April 2020
tl;dr: Multi-modal behavior prediction with perception output.
Overall impression
ChauffeurNet, IntentNet and Rules of the Road all uses semantic map that includes static and dynamic information.
For behavior prediction, we need past history of the agent, dynamics of other entities and semantic scene info. The paper does not specifically tackle the problem of motion planning. Rather it still focuses on the prediction of a target entity. This target entity could be ego car or other cars. does not explicitly perform prediction of other agents.
This is to be differed from the planning-centric ChauffeurNet. For motion planning, collision should be explicitly modeled.
The main novelty of this paper seems to be in the semantic map encoding into a 20-channel pseudo-map.
The rest of the paper is not well written. Lots of details are left out and the main body of the paper only have 8 pages for CVPR.
Key ideas
- Input representation:
- Semantic map in RGB image with 3 channels - Entity representation: ego entity has 7 channels CenterNet-like, one heatmap for (x, y), and v, a and covariance matrix norms. Other entities are also encoded in another 7 channels. Only the center of the bboxes have values.
- Dynamic contexts: 3-ch RGB image with all oriented bboxes colored by the class. Also contains traffic light by masking out road connections.
- This representation can be easily augmented with additional information, such as TSR or pedestrian guestures.
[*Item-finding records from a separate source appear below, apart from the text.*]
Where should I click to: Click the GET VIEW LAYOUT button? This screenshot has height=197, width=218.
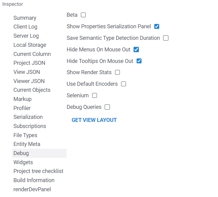click(94, 120)
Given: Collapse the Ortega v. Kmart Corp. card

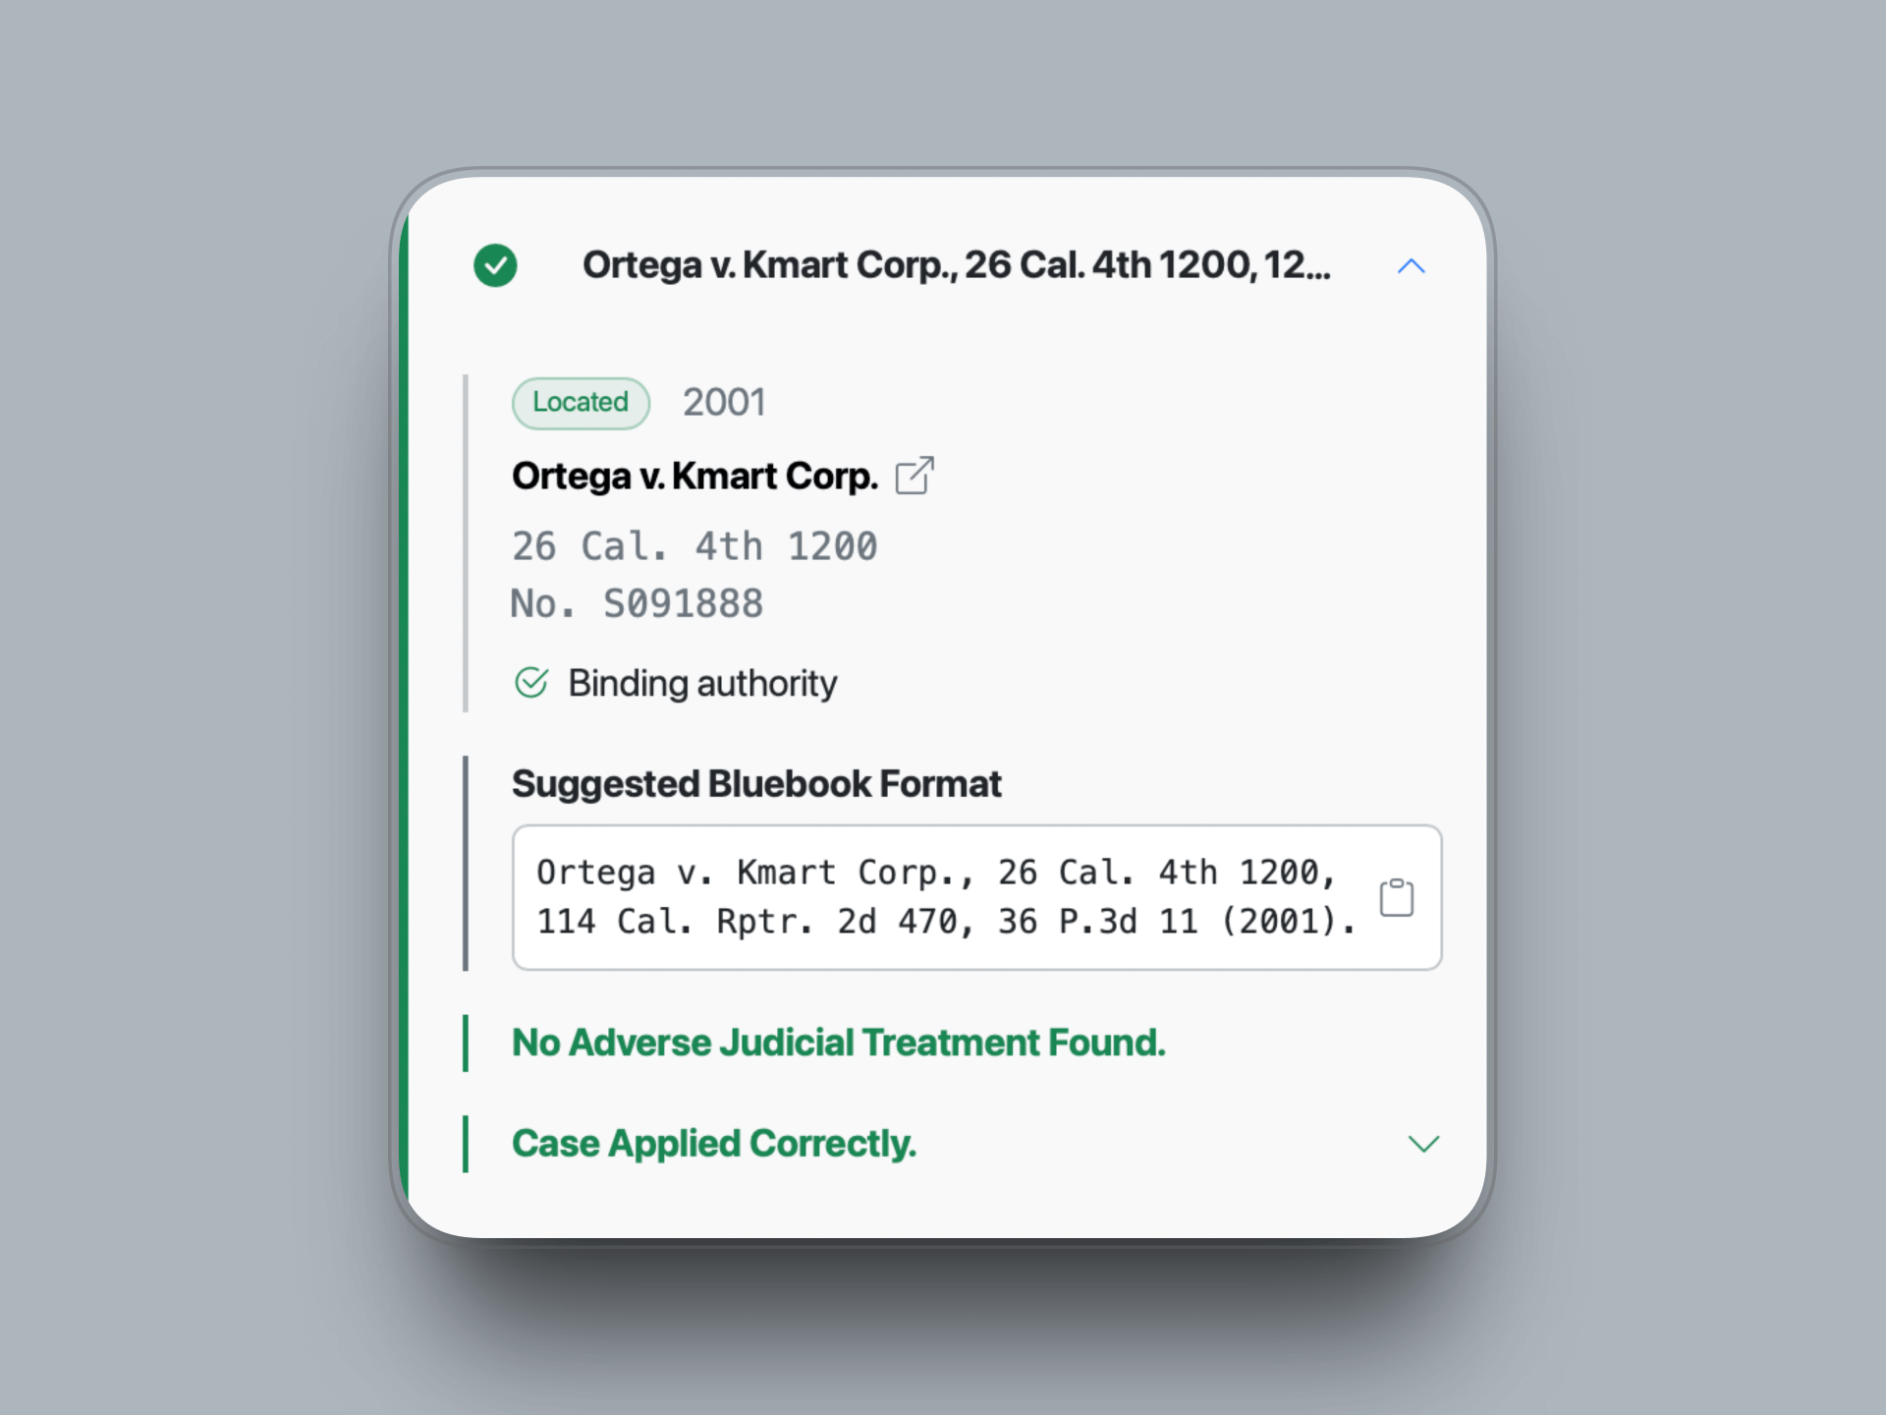Looking at the screenshot, I should click(x=1411, y=265).
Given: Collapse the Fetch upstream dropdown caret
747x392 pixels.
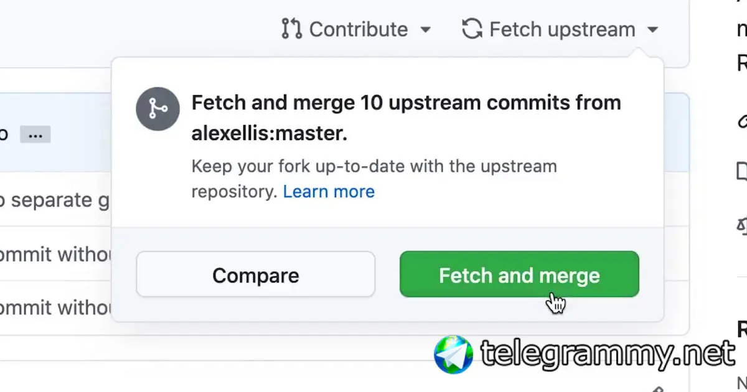Looking at the screenshot, I should (x=652, y=30).
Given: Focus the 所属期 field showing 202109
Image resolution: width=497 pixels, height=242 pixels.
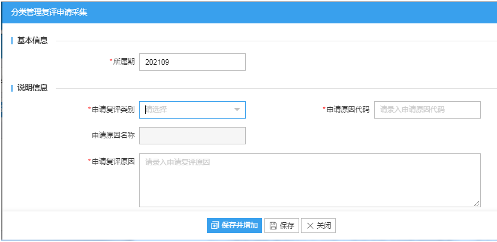Looking at the screenshot, I should (192, 62).
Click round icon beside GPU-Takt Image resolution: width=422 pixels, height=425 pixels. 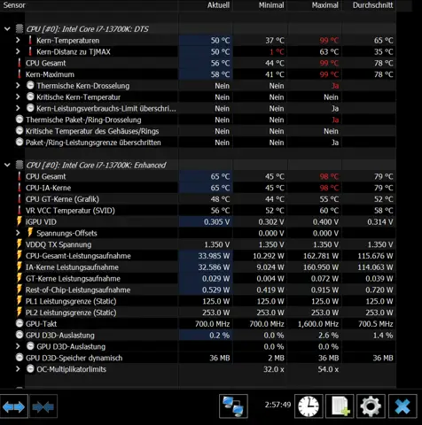point(20,324)
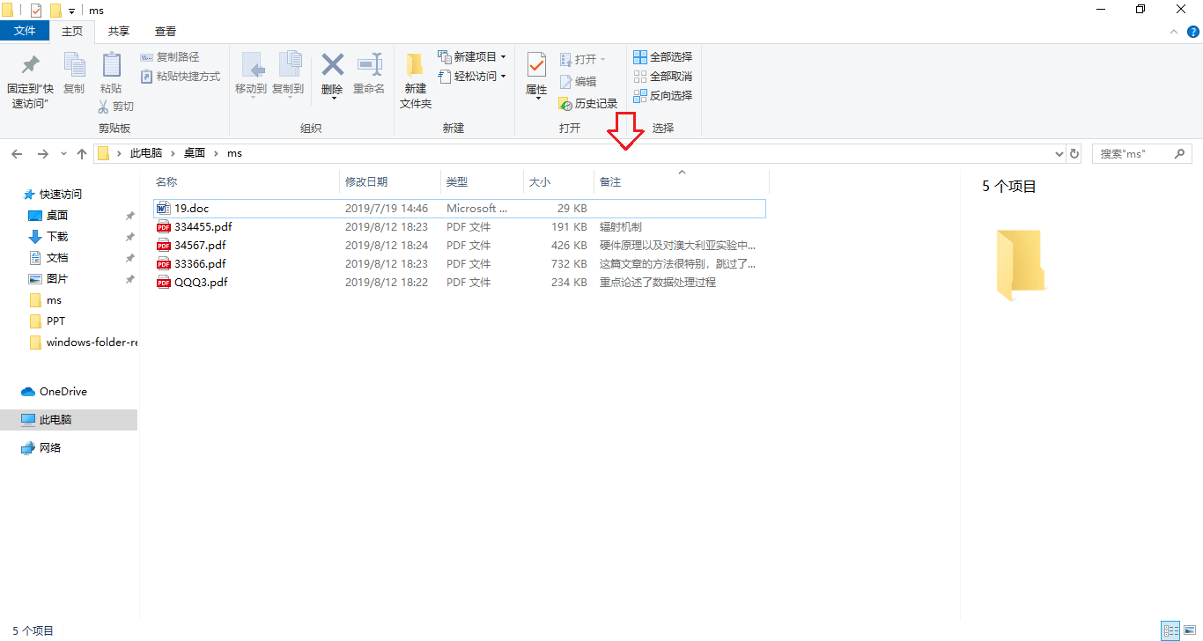This screenshot has width=1203, height=641.
Task: Open the 文件 menu
Action: tap(25, 30)

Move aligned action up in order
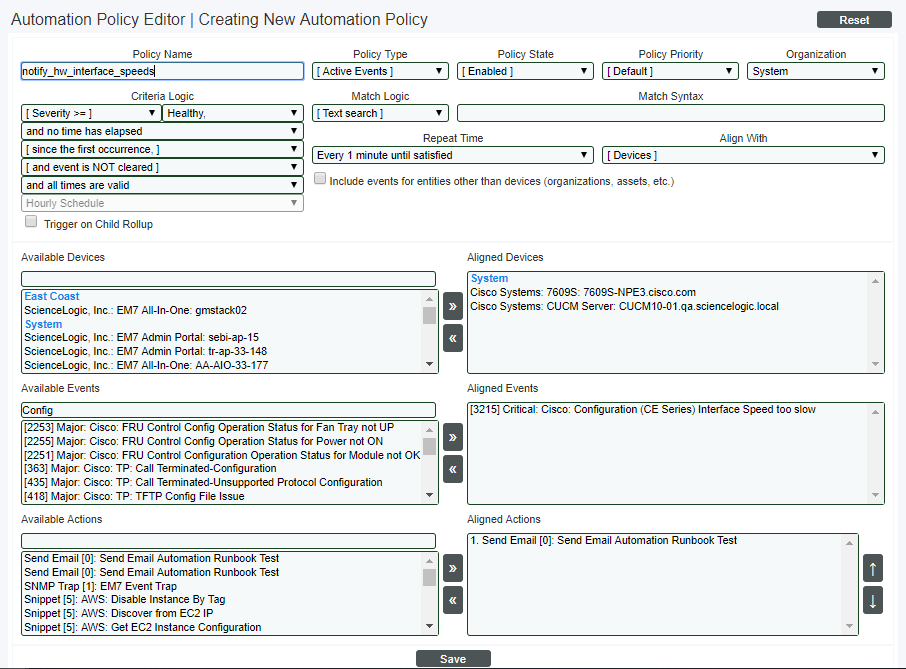tap(873, 568)

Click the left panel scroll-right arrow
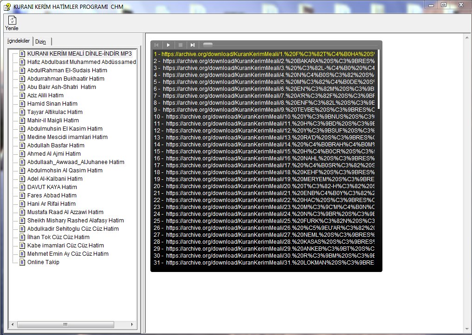click(132, 324)
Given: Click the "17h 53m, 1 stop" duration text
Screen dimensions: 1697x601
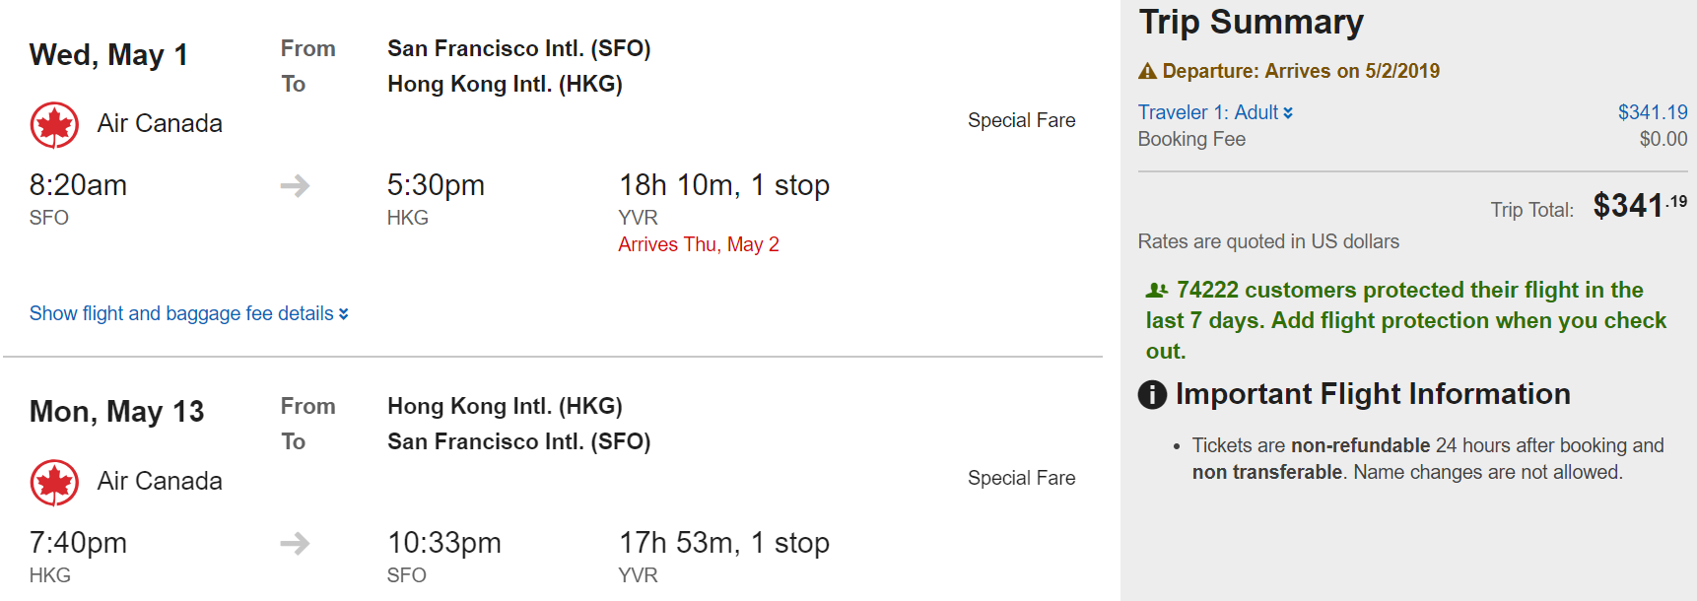Looking at the screenshot, I should click(723, 543).
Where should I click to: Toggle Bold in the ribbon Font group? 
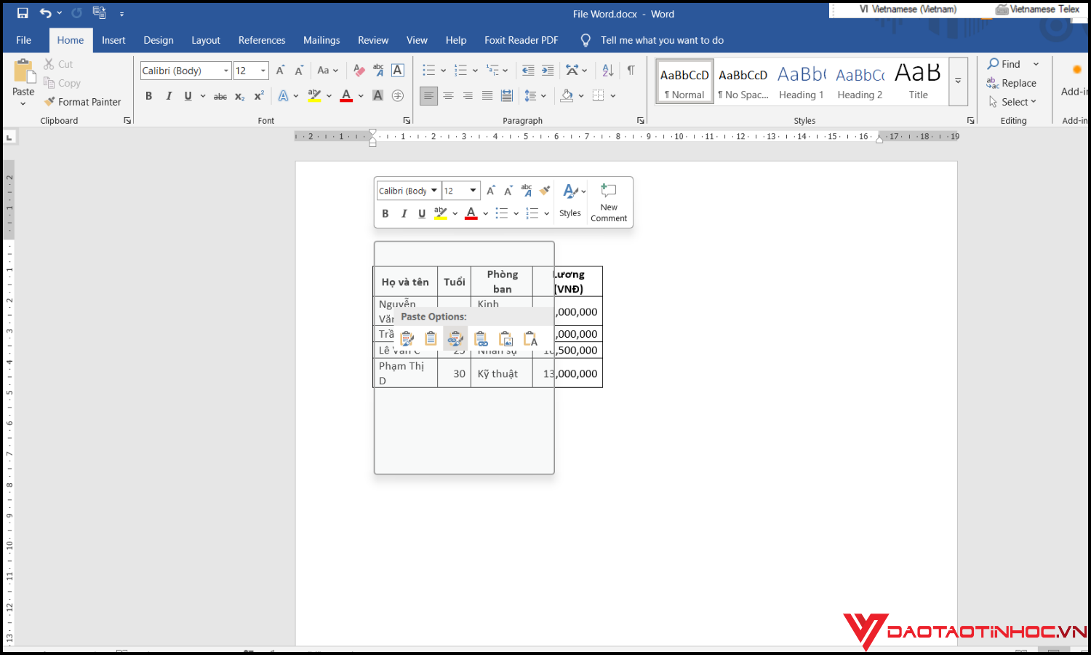click(x=149, y=96)
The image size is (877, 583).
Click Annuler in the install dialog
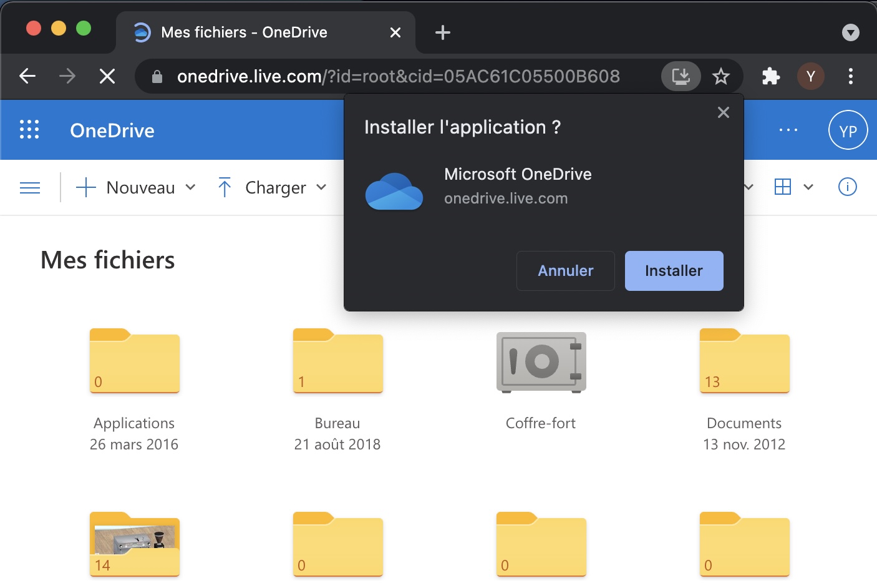coord(565,271)
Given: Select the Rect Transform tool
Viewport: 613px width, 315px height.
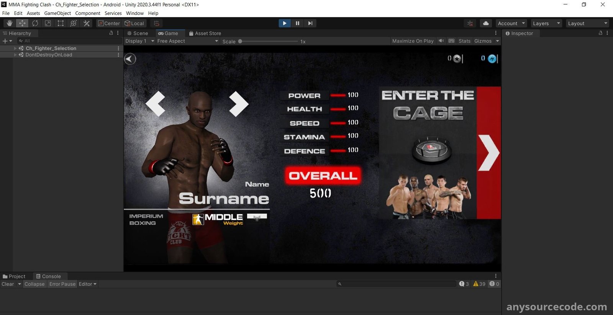Looking at the screenshot, I should click(x=61, y=23).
- Multi-model output. To address exchangeability and collapse of modes, a latent variable z is introduced. –> Why can latent variable help? This exchaneability issue can be solved by using a fixed set of anchors, as in MultiPath.
Technical details
- Normalize by 99th percentile to avoid outliers.
Notes
- Industry favors decoupled pipelines. This gives better modularity and leads to better engineering management. Academia seems to like end-to-end system. This seems to decouple the publications from Waymo, Zoox or especially from Uber ATG.